Stories from a life in progress.

"Hard work"

I have a bone to pick.  I don't know who I'm picking it with, but it feels like a bone that needs picking.

Here's the thing.  Pick any book on success, any kind of "reaching your dreams!" blog or e-book or Facebook page or anything, and at some point it will talk to you about the need for hard work.  It may focus on it with some force (if it is written by someone honest) or it may just toss it out as a passing reference (if it is written by someone more interested in selling stuff), but it will more than likely get mentioned.

Before I listen to one more writer or speaker or anyone on the subject of success I would like to ask one thing:  What the hell do you mean by "hard work"?

All of these writers, all of the productivity gurus, the success-seminar speakers, even closer-to-home folks like parents and mentors who advise that "hard work" is necessary -- I know all of them mean well.  Really, I do.  (At least the honest ones who want to help people, not the selfish ones who just want to cheerlead people into giving them money.)  I totally give them credit for good intentions.  But good intentions can fall short, and for me, this one falls really short.

Do you know what happens when you hand a perfectionist like me a nebulous concept like "hard work"?  You would save me a fair amount of time and energy if you would just say "give up."  Because then I could go straight to that result and skip over the period of frantic flailing followed by an anxiety-ridden slide into exhausted depression.  If I'm going to land at a place where I feel doomed regardless, it would be nice to skip over the middle parts and not get my hopes up.

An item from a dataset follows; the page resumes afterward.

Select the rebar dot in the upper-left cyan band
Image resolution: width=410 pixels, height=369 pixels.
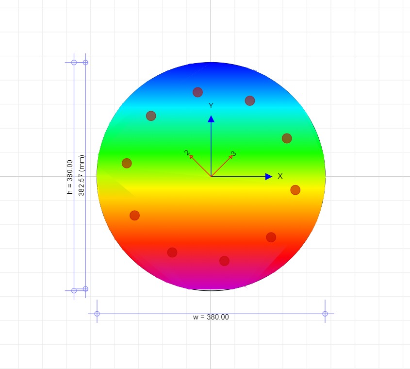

I don't know what "hard work" looks like or feels like, you see.  I don't know how to tell whether I'm doing it or not.  In my mind, "hard work" begins about two steps beyond wherever I stop.  No matter whether I've sat in a chair in my pajamas all day, or if I've been on the go for 15 hours straight, "hard work" is somewhere farther down the line.  I will never reach it.

Is that the wrong way to look at it?  Of course it is.  But that's how my mind works, you see, and without a quantifiable measure of what "hard work" looks like or feels like, I don't have a way to push back against it.

Until I find some actual metrics to define "hard work", I'm going to go ahead and treat it with the skepticism such a nebulous concept deserves.  I will hang mental quotation marks around it everywhere I find it, as a marker of my distrust and disdain for an idea which only manages to hurt me, not help me along.  I'll find my own way forward, thanks.